NITEROI, Brazil, April 10, 2010: Exhausted Brazilian rescuers face another night of grim searching through a wall of mud as hopes fade of finding survivors, with almost 400 people now feared dead after some of the worst rains in decades.

Civil Defense officials said late Friday that at least 219 had been killed across Rio de Janeiro state since Monday when some of the heaviest rains in half a century unleashed floods and mudslides.

The heavy rain also forced some 50,000 people to leave their homes, officials said, either because their homes were damaged or because they were ordered to leave due to fear of fresh landslides.

Rescue teams have pulled out scores of bodies since part of a hillside collapsed on Wednesday, sliding onto a shantytown built on a landfill in Niteroi, across the bay from Rio de Janeiro, burying an estimated 200 people.

The floods of the past days tore through the metropolitan area's precarious hillside slums, or favelas. Niteroi was hardest hit, with at least 132 dead, according to the civil defense authorities.

Some 150 people worked through the night searching for survivors in Niteroi's Morro do Bumba shantytown, with the help of eight excavators, as a stream of trucks came and went loaded with debris.

"There is a possibility" of finding survivors, said the Niteroi Civil Defense chief, Marival Gomes. "It's not easy but there is hope." Firefighters working at the site since Wednesday however appear to be working on the assumption that there are no survivors.

They said there was little chance of finding new survivors after part of the hillside fell away and swallowed everything in its path, including 50 houses, a day-care center and a pizzeria.

A handful of people were rescued from the mud in the few hours after the landslide, but after that only bodies have appeared, according to reporters on the scene.

State Governor Sergio Cabral briefly visited Morro do Bumba late Friday.

"We are very worried about diseases that could spread from the decomposing bodies buried under tons of dirt and garbage," Cabral said.

Cabral said he asked the Brazilian military to help in rescue efforts.

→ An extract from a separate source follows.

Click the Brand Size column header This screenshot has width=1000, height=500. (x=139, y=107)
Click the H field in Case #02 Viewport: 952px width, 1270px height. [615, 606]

Aid will include two army field hospitals to help survivors, he said.

The federal government released 113 million dollars in aid for municipalities in Rio state affected by the floods and mudslides, Cabral said.

The number of people swept away remains unknown, but firefighters have estimated, based on witness testimonies, that some 200 people were buried under the rubble.

Cristiane Oliveira, 27, saved her daughters from the mudslide but lost her mother, uncles and cousins and still waited to see their bodies emerge from the piles of earth.

"I look and I think, 'Everyone is under there.' It's really sad," Oliveira told AFP.

In Rio de Janeiro city, where 67 have been killed, Mayor Eduardo Paes signed a decree authorizing police to force people out of homes located in dangerous areas as intermittent rain continued to fall.